# Manuel Neri artist context and auction value notes

Canonical page: https://appraisily.com/artist/manuel-neri/
Profile generated: 2026-06-01T11:31:00.000Z
Quality: high confidence, strong sources

## Artist identity

- Nationality: American
- Movements: Modernist sculpture, Figurative art
- Common media: Plaster, Bronze, Marble, Drawing, Painting

## About Manuel Neri

Manuel Neri (1930–2021) was an American sculptor and painter celebrated for his life-size figurative sculptures in plaster, bronze, and marble. Born in California, Neri maintained a studio in Benicia, California, from 1965 and established a second studio in Carrara, Italy, in 1981 dedicated to marble carving. Over four decades, beginning in the early 1970s, he worked primarily with the same model, Mary Julia Klimenko, producing drawings and sculptures that merge contemporary emotional expression with Modernist sculptural form.

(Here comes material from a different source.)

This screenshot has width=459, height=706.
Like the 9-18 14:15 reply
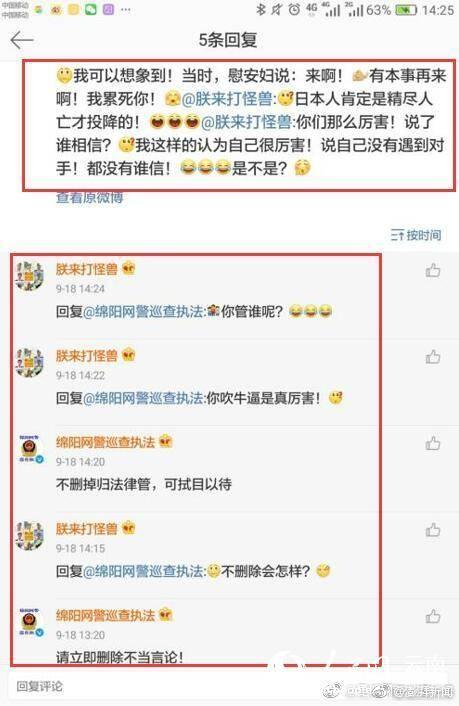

His figures convey psychological depth through gesture, body language, and a distinctive surface treatment that ranges from rough-hewn plaster to polished marble. Neri's work is held by the Museum of Modern Art in New York and is documented by major art-history institutions including the Getty Research Institute's Union List of Artist Names and the RKD Netherlands Institute for Art History.

## Common works and media

Neri's most frequently encountered works include life-size plaster figurative sculptures, bronze casts of the female figure, marble carvings produced in his Carrara studio, and figurative drawings in charcoal and pastel. His signature subject is the standing or seated female nude, often referencing his long-time model Mary Julia Klimenko. Painted plaster surfaces with visible tool marks and polychrome accents are characteristic of his plaster originals. Bronze editions, marble carvings, and related drawings may all appear independently at auction.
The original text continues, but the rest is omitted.